Problem description =
In the records below, find each line containing the word "icon" and copy it.

[Records contained in a dataset]

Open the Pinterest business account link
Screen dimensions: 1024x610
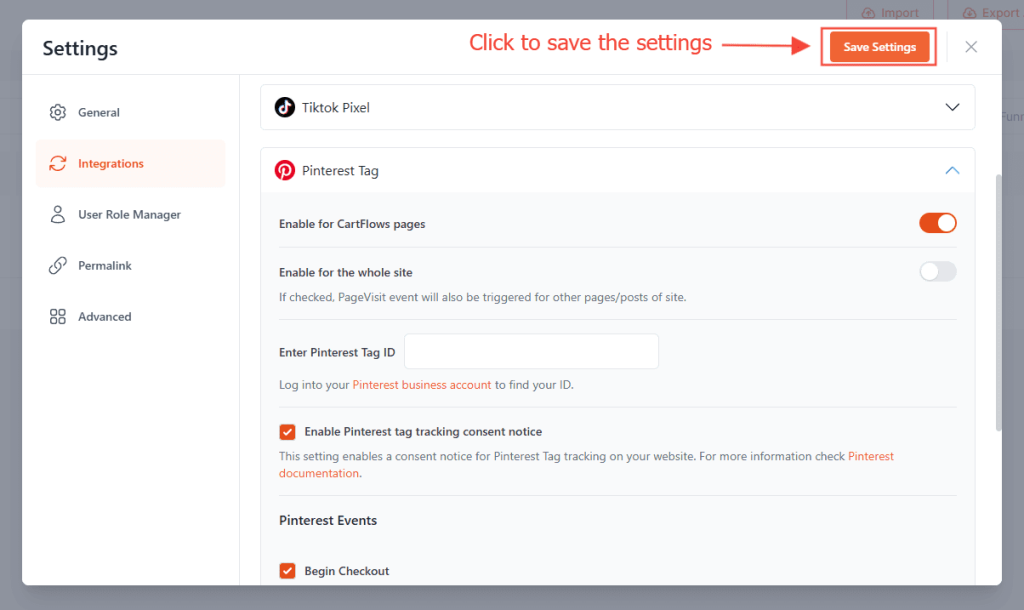point(421,383)
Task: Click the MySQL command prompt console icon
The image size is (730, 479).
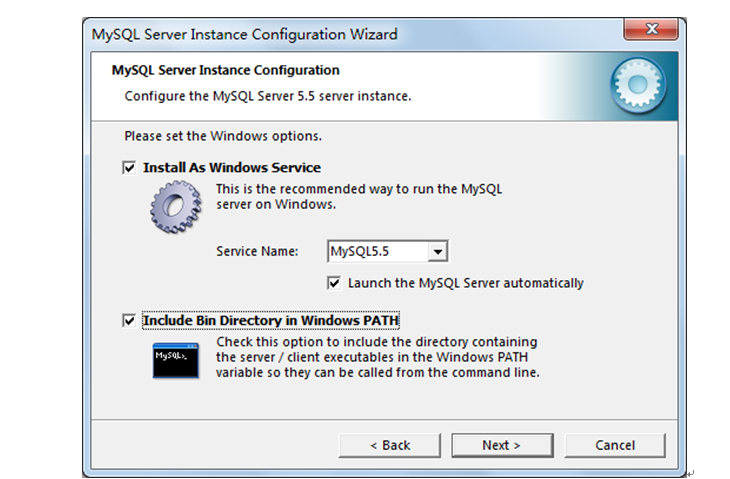Action: coord(176,361)
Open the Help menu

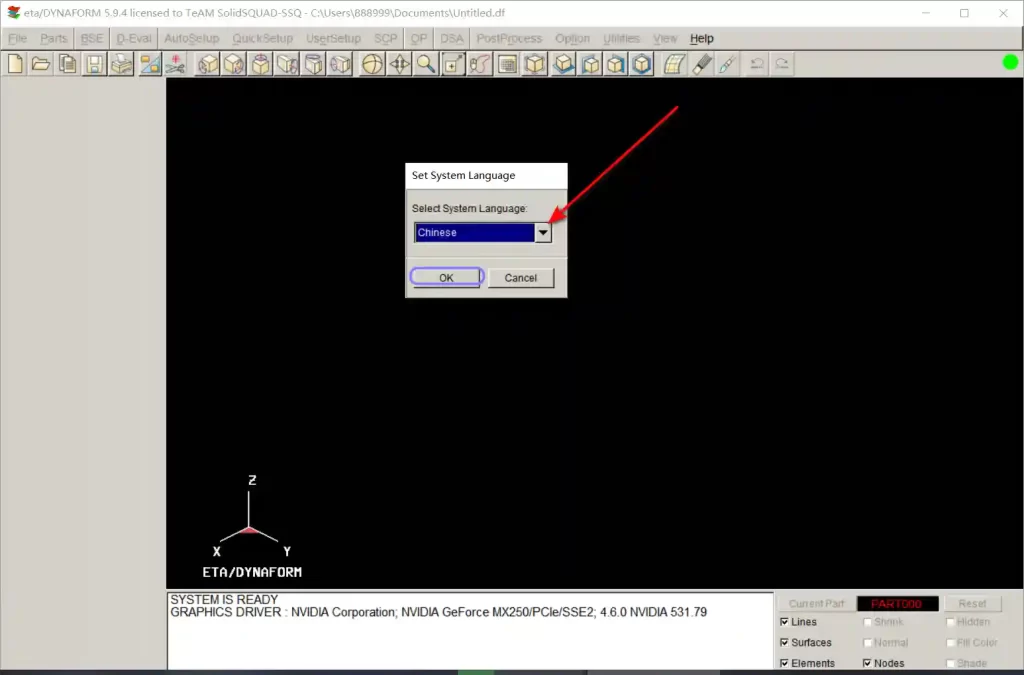click(x=702, y=39)
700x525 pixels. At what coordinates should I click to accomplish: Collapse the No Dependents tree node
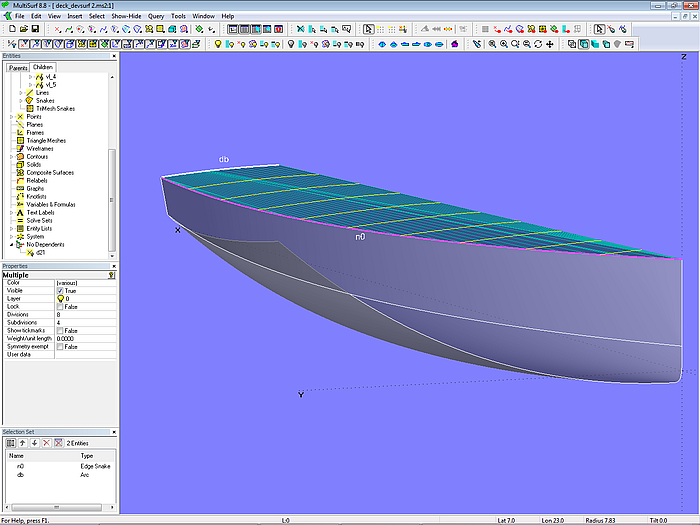pos(12,245)
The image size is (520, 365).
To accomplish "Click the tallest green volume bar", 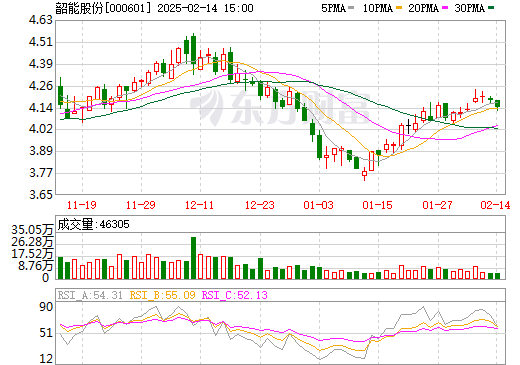I will 193,258.
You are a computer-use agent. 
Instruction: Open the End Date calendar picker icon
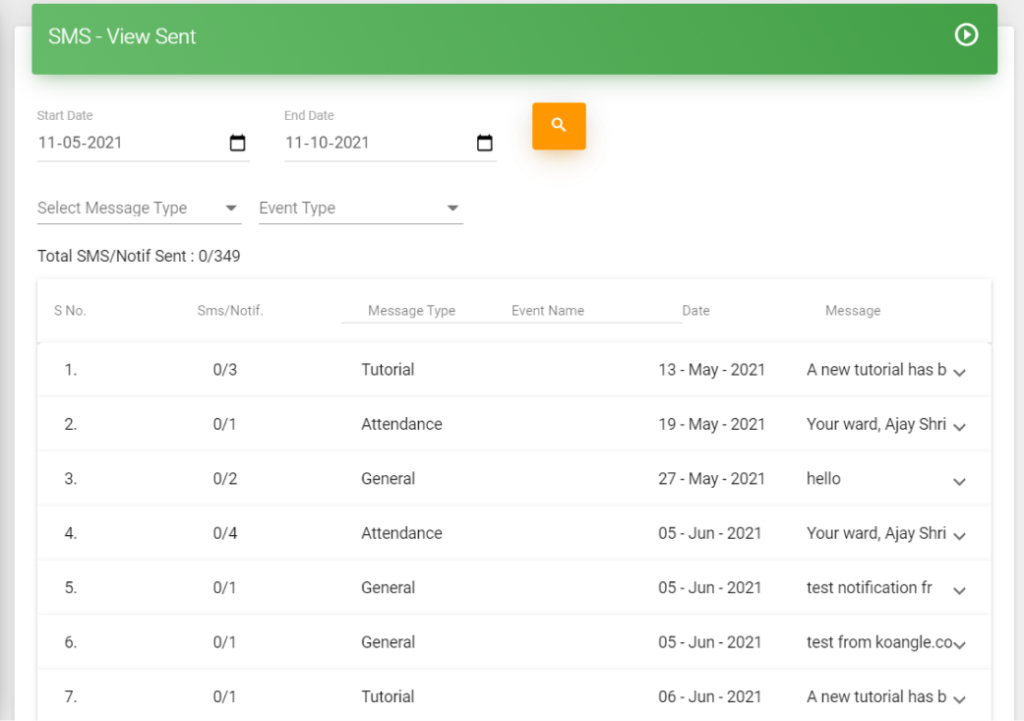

Result =
Task: Click the MySQL command prompt console icon
Instruction: Open the End Date calendar picker icon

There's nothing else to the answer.